Simple Molecular Structures

• Substances composed of relatively small covalently bonded structures are called Simple Molecular Structures.

• Simple Molecular Structures tend to have low melting and boiling points since the forces between molecules (intermolecular forces, which are van der Waals forces) are quite weak.

• They don't tend to conduct electricity, since there are no free charge carriers.

• They tend to be quite insoluble in water, but this depends on how polarised the molecule is. The more polar the molecules, the more water molecules will be attracted to them.

Giant Covalent Structures

• Sometimes, as is the case with Carbon, covalently bonded structures can form giant networks, known as Giant Covalent Structures. In these structures, each a network of bonds connects all the atoms to each other.

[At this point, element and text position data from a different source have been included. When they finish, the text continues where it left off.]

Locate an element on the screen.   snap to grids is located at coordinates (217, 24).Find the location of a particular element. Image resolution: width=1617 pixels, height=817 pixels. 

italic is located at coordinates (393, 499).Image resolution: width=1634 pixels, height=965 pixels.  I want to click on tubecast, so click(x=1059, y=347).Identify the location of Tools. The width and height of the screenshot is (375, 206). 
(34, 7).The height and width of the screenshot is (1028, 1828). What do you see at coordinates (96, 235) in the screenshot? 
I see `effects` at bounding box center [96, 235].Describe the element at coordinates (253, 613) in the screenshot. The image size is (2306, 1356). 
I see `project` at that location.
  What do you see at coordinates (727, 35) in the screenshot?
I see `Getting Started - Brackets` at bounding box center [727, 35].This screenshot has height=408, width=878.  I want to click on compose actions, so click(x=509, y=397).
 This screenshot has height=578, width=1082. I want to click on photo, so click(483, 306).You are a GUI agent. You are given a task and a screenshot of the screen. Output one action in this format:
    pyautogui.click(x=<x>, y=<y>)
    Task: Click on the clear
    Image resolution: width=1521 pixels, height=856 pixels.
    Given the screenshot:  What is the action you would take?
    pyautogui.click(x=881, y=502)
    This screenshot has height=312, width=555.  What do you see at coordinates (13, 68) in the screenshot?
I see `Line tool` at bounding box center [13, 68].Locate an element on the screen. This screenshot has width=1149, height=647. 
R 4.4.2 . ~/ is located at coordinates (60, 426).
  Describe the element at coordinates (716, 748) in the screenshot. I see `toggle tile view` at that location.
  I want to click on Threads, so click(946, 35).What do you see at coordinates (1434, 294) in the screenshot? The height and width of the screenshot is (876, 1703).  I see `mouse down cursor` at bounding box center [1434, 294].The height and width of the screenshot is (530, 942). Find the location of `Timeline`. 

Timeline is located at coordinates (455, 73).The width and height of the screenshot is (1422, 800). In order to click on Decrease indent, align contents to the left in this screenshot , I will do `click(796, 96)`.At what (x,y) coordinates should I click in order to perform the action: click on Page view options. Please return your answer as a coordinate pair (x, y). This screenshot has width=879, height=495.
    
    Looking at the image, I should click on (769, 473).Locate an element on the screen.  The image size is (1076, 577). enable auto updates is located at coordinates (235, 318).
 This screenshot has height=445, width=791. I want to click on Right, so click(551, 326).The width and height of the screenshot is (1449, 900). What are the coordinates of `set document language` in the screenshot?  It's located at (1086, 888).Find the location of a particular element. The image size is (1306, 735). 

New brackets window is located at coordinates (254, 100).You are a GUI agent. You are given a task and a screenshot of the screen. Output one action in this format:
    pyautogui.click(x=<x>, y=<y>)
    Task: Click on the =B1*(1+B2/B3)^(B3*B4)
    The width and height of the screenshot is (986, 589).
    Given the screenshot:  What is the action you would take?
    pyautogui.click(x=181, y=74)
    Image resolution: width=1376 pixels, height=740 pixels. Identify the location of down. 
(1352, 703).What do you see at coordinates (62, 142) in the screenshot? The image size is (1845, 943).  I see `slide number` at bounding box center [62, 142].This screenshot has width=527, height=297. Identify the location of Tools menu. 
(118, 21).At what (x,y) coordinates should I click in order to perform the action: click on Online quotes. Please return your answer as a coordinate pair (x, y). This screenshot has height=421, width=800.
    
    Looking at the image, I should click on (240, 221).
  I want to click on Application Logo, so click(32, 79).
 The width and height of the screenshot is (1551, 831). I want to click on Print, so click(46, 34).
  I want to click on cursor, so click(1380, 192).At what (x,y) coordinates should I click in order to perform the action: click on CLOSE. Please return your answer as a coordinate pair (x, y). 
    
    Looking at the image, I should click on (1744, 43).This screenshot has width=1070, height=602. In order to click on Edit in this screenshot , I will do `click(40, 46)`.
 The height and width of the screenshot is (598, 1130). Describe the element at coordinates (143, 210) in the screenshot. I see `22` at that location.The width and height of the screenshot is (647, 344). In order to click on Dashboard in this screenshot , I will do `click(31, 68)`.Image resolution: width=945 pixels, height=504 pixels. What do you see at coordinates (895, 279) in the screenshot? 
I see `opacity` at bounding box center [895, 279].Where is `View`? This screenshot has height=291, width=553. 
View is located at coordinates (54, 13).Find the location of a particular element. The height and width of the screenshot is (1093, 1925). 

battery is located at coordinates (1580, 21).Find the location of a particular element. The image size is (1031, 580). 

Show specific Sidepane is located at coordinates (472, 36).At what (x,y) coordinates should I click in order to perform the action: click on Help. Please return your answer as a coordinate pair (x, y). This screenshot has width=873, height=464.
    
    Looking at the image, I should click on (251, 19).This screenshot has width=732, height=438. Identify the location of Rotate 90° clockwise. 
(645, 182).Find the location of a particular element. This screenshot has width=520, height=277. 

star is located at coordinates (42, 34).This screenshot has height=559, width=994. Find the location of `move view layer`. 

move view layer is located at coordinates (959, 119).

• These structures are usually very hard and have high melting and boiling points. This is because of the strong covalent bonds holding each atom in place.

• In general, Giant Covalent Structures cannot conduct electricity due to the fact that there are no free charge carriers. One notable exception to this is Graphite. This is a structure composed of 'sheets' of carbon atoms on top of each other. Electrons can move between the sheets and so carry electricity.

Metallic Bonding

• Metals form Giant Metallic Lattices. These are composed of positive metal ions surrounded by a 'sea' of Delocalized Electrons. The metal ions are attracted to the negative electrons.

• Metals tend to have high melting and boiling points because of the attraction between the metal ions and the electrons. The more Delocalised Electrons are present (because of a higher valency), the greater the melting and boiling points.

• Metals conduct electricity because the electrons are free to move and carry charge.

• Metals do not tend to dissolve, except in liquid metals, due to the strength of the attraction between the metal ions and the electrons.

• Metals are Malleable and Ductile. This is because there are no direct bonds between metal ions, so they can slide over each other.

The Shapes of Molecules

• Different molecules have different shapes. The shape of a molecule is dictated by the arrangement of Electron Pairs. This is because Electron Pairs repel each other. The molecule settles in a state where the Electron Pairs are furthest apart from each other.

• Different types of Electron Pairs have different repulsions. There occur Lone Pair Electrons (LP) and Bonding Pair Electrons (BP). The order of repulsion between different combinations, in order of decreasing repulsion, and so decreasing angle, is:
• LP - LP
• LP - BP
• BP - BP

• Common bond angles:
• 2 Electron Pairs on a single atom form 180° bond angles.
• 3 Electron Pairs on a single atom form 120° bond angles.
• 4 Electron Pairs on a single atom form 109.47(1220... = )° bond angles.
• 6 Electron Pairs on a single atom form 90° bond angles.
• 2 Lone Pairs and 2 Bonding Pairs on a single atom form a 104.5° bond angle.
• 1 Lone Pair and 3 Bonding Pairs on a single atom form a 107° bond angle.